I’ve never been a devotee of the argument that says volume or longevity denotes quality. A man may have only one book in him, but it could be worth the total output of a prolific writer. The good thing about bohemia is that it gives ephemera its chance. When I think back to the magazines, anthologies, and pamphlets of the Beat years, the names of several writers spring to mind, despite the fact that they produced little and then virtually disappeared from the scene. John Fles, Ray Bremser, Bill Wyatt; all three wrote a few interesting poems. There were others, too, and it’s doubtful if most of them would have appeared in print had it not been for the atmosphere of those days. And if you see this as a mark against them, then bear in mind that many political activists (especially of the grass-roots variety) would never be heard from were it not for the prevailing climate bringing them out. Is their contribution not a genuine response, and likewise that of the little-known or short-lived poets?
So, look to your mimeograph machines, prepare your manifestos, put the posters on the walls, and let the painting of the bathroom wait a while and write a poem instead. Come to think of it, that could be just what the new bohemians will do. Earlier types often spent more time parading their eccentricities and taunting the bourgeoisie, but it’s hard to be outlandish these days. The streets of any provincial town are filled with girls who never wrote or read a poem in their lives, and yet they dress like only the bohemians would have done fifteen or so years ago. And marijuana (and other drugs) are not the preserve of a small clique anymore. Free love ? Well, getting it on a Friday night in the depths of industrial Lancashire still isn’t guaranteed but, generally speaking, pre -marital sex and broader views have taken the edge off the supposedly bohemian proclivity for bedding down with anyone and everyone. There was an old cartoon which showed an intense young man saying to a girl in a Greenwich Village cafe, “Did you know I am an anarchist and a free-lover?”, and she replies, “Oh really? I thought you were a Boy Scout.” Today, friends, he could very well be an anarchist, a free-lover, and a Boy Scout.
Well, if you hate bohemians (and will they be called that, or is some new term likely to be dreamed up?) you had better head for the hills. Take care, though, because I suspect some of the old bohemians may be up there, waiting for a chance to re-appear. To be honest, I’m personally looking forward to being dug out of retirement to be asked about the golden days of the Beat Generation. I’ll have to be a little vague, because the romance of being on the road between Leyland and Preston after missing the last bus is a bit difficult to put across seriously, and I’ll somehow have to skate around the fact that I was married and raising kids and working in a factory, as well as writing poems, in 1960. But I did hitch to Paris and heard Bill Burroughs read live. And once I saw Gregory Corso plain.

-------------------------

Exercises:
**a.** Answer these questions about the piece on Beat-era bohemians, one answer per line: (i) Which three writers are named as having written a few interesting poems? (ii) In what neighborhood is the cafe in the old cartoon? (iii) Whom did the writer hear read live in Paris?
**b.** Reproduce the passage from the piece on Beat-era bohemians starting with "Well, if you" and going on through "Gregory Corso plain.".

Material:
-------------------------

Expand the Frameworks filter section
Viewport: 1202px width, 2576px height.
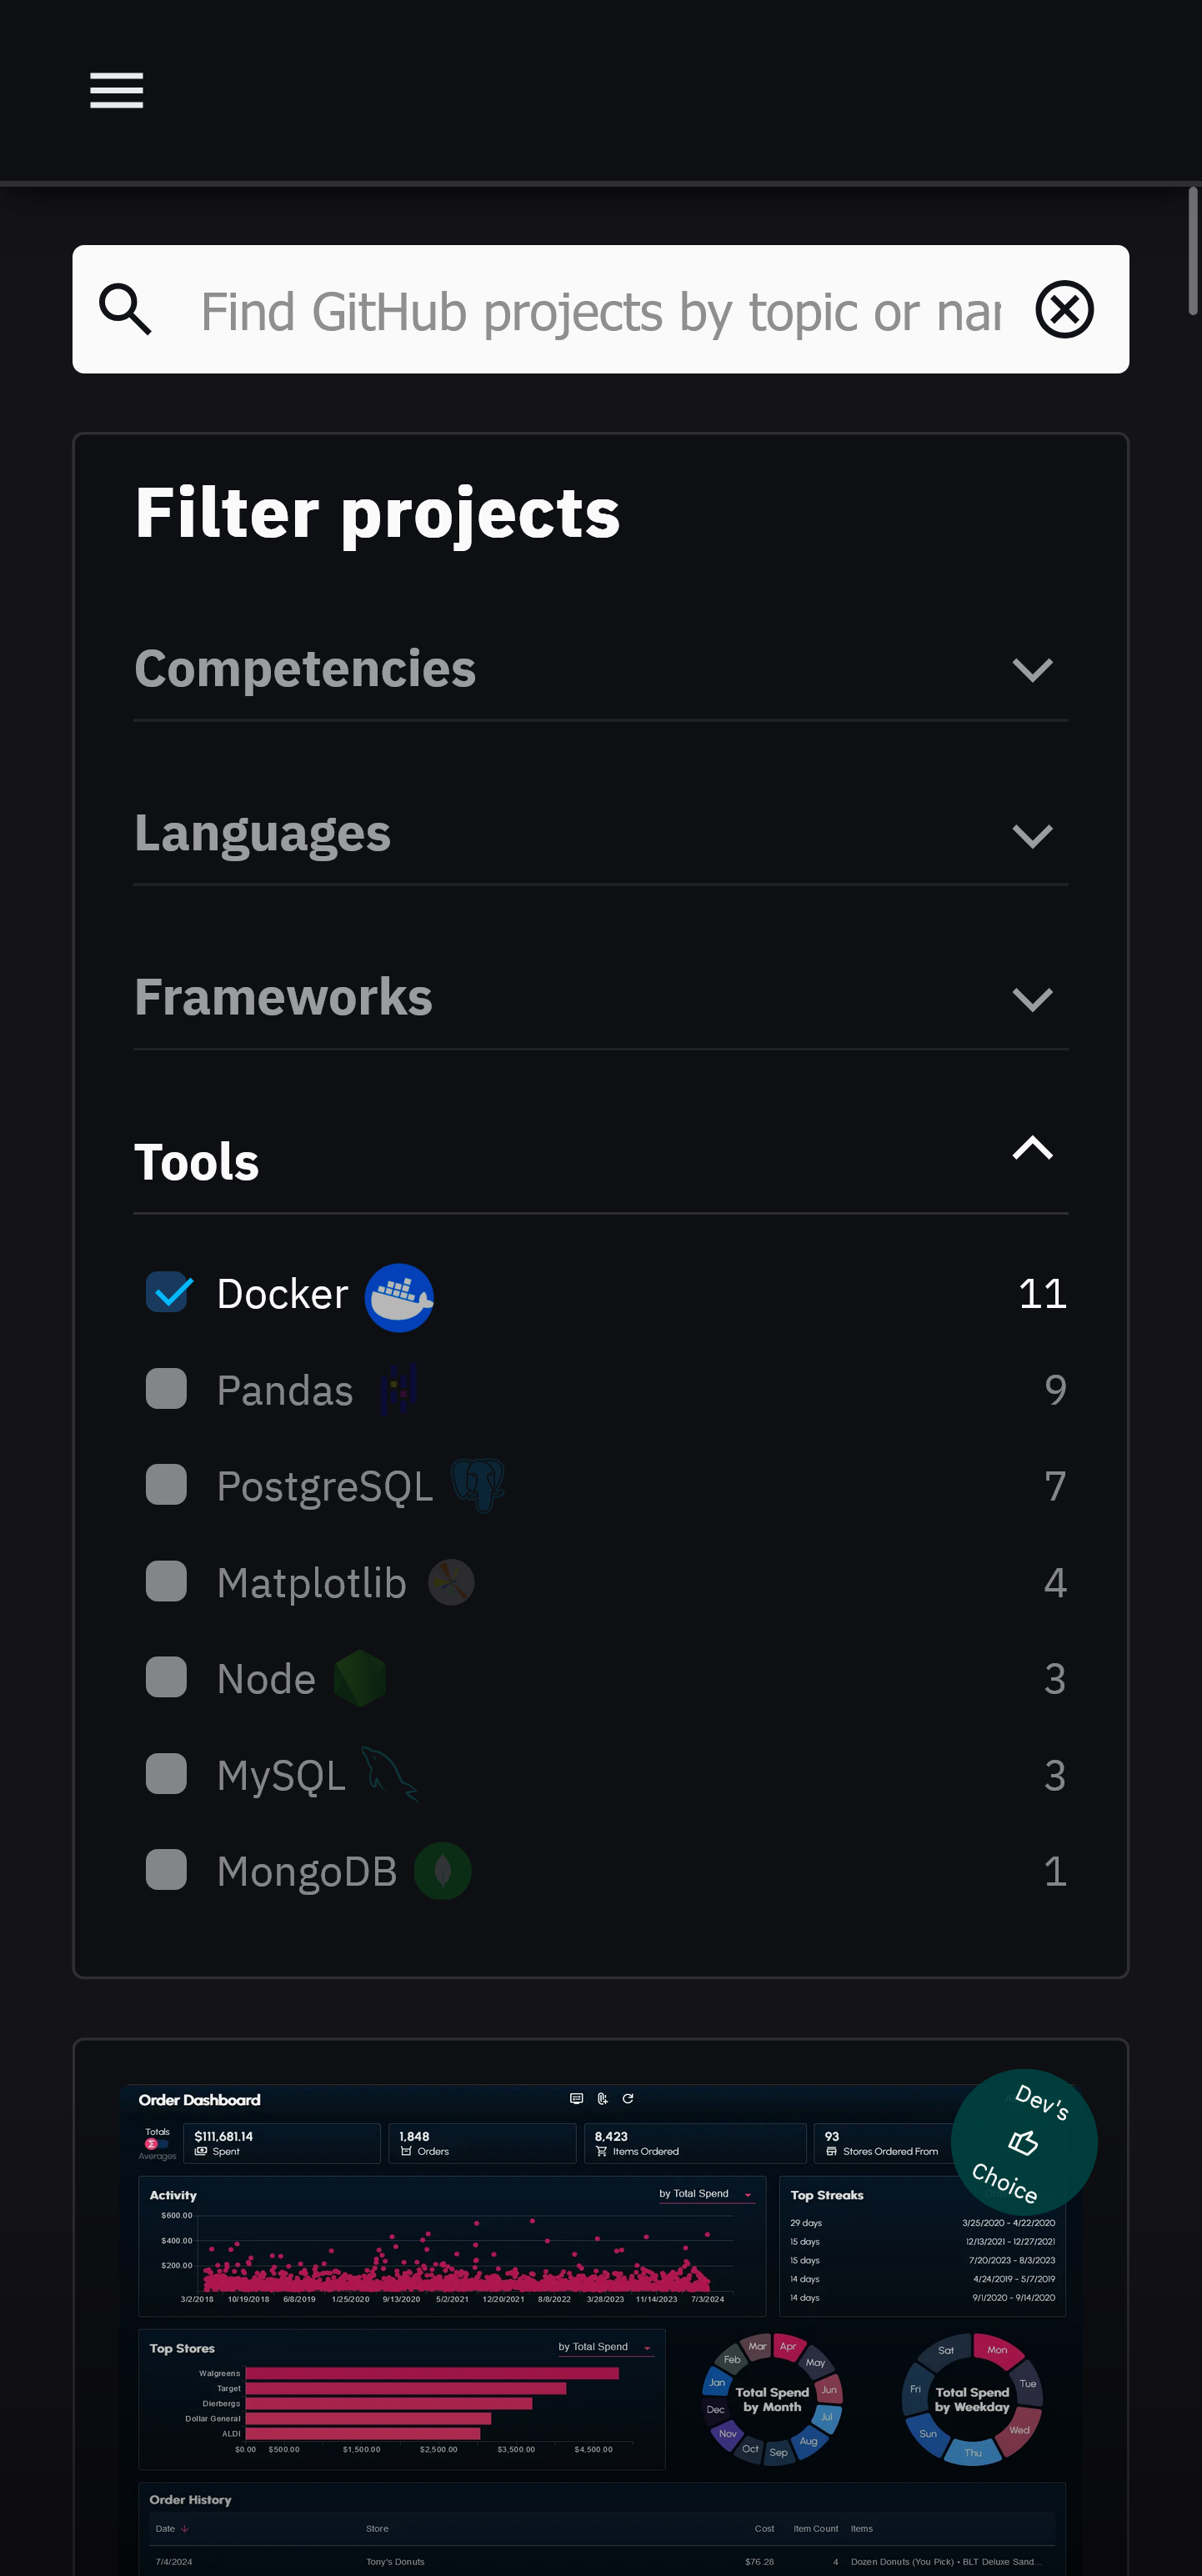point(1032,998)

-------------------------

Answers to the exercises:
**a.**
(i) John Fles, Ray Bremser, and Bill Wyatt
(ii) Greenwich Village
(iii) Bill Burroughs

**b.**
Well, if you hate bohemians (and will they be called that, or is some new term likely to be dreamed up?) you had better head for the hills. Take care, though, because I suspect some of the old bohemians may be up there, waiting for a chance to re-appear. To be honest, I’m personally looking forward to being dug out of retirement to be asked about the golden days of the Beat Generation. I’ll have to be a little vague, because the romance of being on the road between Leyland and Preston after missing the last bus is a bit difficult to put across seriously, and I’ll somehow have to skate around the fact that I was married and raising kids and working in a factory, as well as writing poems, in 1960. But I did hitch to Paris and heard Bill Burroughs read live. And once I saw Gregory Corso plain.